--- ASSIGNED TASK A ---
In the column on Sri Lanka and India, rewrite the paragraph that begins "Hearing the loan was approved" in fewer words, keeping its main facts.
--- ASSIGNED TASK B ---
Carry the column on Sri Lanka and India forward from its last sentence.

--- QUOTED PASSAGE ---
════

This is miserable Sri Lanka’s side of the picture. Cass cannot help but create the analogy of a beautiful damsel who pleases in every way, being raped by greed and lack of any sense of decency or humanity but totally for selfish gain by rapacious persons to gain power and enjoy the perks accompanying. Thus, she is grievously harmed and injured both physically and mentally. A brave person comes along and rescues her and attempts giving her the chance to recapture her charms. Cass supposes this could be the present Gov of the CB and not the IMF which organization has its own agenda.

And, so we have secured IMF emergency funding. We hear congratulations to Prez Ranil W being extended by SLPP MPs in Parliament. The SLPP may gloat but the Prez has wisely warned our troubles are far from over. TV1 in its news broadcast on W  ednesday night had an accurate recalling of how the IMF loan came to be granted.

Hearing the loan was approved and the first tranche would soon be released had the immediate image crossing Cass’ mind of some in power salivating with selfish greed to get their hands on bits of it. But to her great delight she finds that one superb condition, loudly greeted, of granting relief through the IMF is that corruption must be reduced and eradicated. Tall order but it is there in black and white so maybe ticking minds will slow down and seeking/grabbing hands held back.

My title speaks of India. Yes, it is outstandingly clear how far India has progressed in its development and position it now holds in the world. She was burdened with a huge and ever bloating population; widespread poverty; a high percent of illiteracy and lack of education; internecine strife between races and religions and the ever-bubbling Kashmir problem. But just see how far she has progressed, outpacing some developed countries, almost on par with China and courted by the US and EU. I remember vividly a cartoon seen when she entered the Nuclear Club which had just five members. The cartoon showed a bare-bodied man in a dhoti entering a posh club with its wide chairs and bar. India now hopes to join the outer space travellers’ club. There was rampant corruption but laws and the right for the public to report and even bring to Court malpractices of bureaucrats and politicians has reduced the prevalence of this canker. Vigilante groups rendered great service.

════

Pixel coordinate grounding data

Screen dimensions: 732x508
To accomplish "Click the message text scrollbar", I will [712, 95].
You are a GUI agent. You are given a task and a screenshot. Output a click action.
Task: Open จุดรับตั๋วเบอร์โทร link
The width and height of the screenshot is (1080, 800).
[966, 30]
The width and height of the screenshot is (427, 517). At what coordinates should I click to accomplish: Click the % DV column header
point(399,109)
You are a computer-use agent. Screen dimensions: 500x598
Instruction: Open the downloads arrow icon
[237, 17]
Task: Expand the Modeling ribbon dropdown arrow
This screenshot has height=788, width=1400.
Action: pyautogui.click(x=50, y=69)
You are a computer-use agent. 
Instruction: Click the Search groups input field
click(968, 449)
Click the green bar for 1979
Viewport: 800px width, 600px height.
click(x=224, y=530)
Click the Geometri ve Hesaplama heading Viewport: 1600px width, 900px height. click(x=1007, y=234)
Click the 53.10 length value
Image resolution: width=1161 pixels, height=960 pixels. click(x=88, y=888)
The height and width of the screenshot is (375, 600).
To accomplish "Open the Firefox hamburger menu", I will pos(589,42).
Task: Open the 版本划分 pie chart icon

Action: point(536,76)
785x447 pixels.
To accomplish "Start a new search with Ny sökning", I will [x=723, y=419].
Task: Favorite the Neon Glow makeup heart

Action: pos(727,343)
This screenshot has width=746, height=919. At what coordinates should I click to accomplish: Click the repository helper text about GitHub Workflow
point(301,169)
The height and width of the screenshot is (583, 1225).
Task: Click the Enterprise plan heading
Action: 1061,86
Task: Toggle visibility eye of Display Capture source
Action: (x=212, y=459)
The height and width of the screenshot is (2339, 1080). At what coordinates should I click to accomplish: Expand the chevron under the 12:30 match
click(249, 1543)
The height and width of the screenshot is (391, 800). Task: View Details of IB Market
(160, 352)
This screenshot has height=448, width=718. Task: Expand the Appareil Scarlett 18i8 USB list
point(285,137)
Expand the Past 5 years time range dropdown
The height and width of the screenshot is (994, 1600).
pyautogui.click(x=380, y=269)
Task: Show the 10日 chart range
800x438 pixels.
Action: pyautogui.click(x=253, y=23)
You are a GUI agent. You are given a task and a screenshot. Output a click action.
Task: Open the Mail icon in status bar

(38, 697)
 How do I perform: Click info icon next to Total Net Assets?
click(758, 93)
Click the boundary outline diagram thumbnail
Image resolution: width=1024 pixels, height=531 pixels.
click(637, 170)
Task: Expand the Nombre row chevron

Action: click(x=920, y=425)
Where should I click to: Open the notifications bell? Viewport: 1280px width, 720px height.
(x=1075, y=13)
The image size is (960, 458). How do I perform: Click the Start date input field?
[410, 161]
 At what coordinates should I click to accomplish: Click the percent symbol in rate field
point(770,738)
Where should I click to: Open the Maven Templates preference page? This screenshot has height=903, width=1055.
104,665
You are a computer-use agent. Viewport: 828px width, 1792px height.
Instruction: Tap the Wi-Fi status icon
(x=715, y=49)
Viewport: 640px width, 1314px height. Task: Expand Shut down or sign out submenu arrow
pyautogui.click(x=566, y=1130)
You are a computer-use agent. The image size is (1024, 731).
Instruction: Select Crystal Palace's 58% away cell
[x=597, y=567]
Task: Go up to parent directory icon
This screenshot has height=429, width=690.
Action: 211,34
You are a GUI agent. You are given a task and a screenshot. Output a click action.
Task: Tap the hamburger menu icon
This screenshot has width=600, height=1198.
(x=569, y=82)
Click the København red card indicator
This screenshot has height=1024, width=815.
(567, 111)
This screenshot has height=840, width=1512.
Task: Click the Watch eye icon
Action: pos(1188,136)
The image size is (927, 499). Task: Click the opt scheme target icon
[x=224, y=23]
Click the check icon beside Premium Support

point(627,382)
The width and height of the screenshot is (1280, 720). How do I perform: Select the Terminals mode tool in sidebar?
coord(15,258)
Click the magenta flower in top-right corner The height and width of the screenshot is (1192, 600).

════

--- ANSWER AREA A ---
When Cass heard that the IMF loan was approved and that the first tranche would soon be released, she pictured some in power greedily hoping to get their hands on part of it. She was delighted to find that one condition of the IMF relief is that corruption must be reduced and eradicated. It is a tall order, but it is in black and white, so it may hold back grasping hands.

--- ANSWER AREA B ---
I mentioned the arts in my title. This because India has bagged two Oscars this year, one for best short documentary and the other for best song. I watched both films: Elephant whisperers and RRR. The first was of an elephant nursery in South India. I thought our Uda Walawe elephant orphanage where abandoned infant animals are nurtured and rehabilitated to go back to their jungle living could have been filmed to an even better documentary. RRR had the rousing song Naatu, Naatu. Goodness! It was a typical South Indian, though Hindi film of impossible feats of bravery, blood drenched and insanely melodramatic. But the songs were superb.

It was said three conditions held the vast subcontinent as one country – after Pakistan broke away. They were: the continuation of democracy and the efficient bureaucracy the British left; the widespread use of English and it being the main language of communication between the centre and states; and communication in the way of a wide web of railways. Cass feels the most important positive that not only held the country as one vast collection of states but also aided its development and march forward to be one of the VIP countries of the world is that Indians are first and last Indians, whether of the south, east, north or west; and their ardent patriotism.

We Sri Lankans lack these great and good qualities.

We invariably intoned “poor Bangladesh”, considering it would always be battered by tidal waves and floods and continually poverty stricken with two widows clawing for power. Look at her now! She lent us money; she is moving upwards as a self-sufficient country looking after its population. While our GMOA and universities acted strong against private medical education, a college in Chittagong earned plenty forex from just our students alone among its international student body.

A radical change in systems, mass and individual behaviours and mostly in those who rule the country is urgently needed. We are in another debt, this time to the IMF. We need to get back on our feet. We stood firm a couple of decades back. With our positives, mainly of clever, educated people, and potential of the country we can get out of the dire straits we are in. Will we even now wake up and work unitedly while getting rid of the dregs of society that wield power?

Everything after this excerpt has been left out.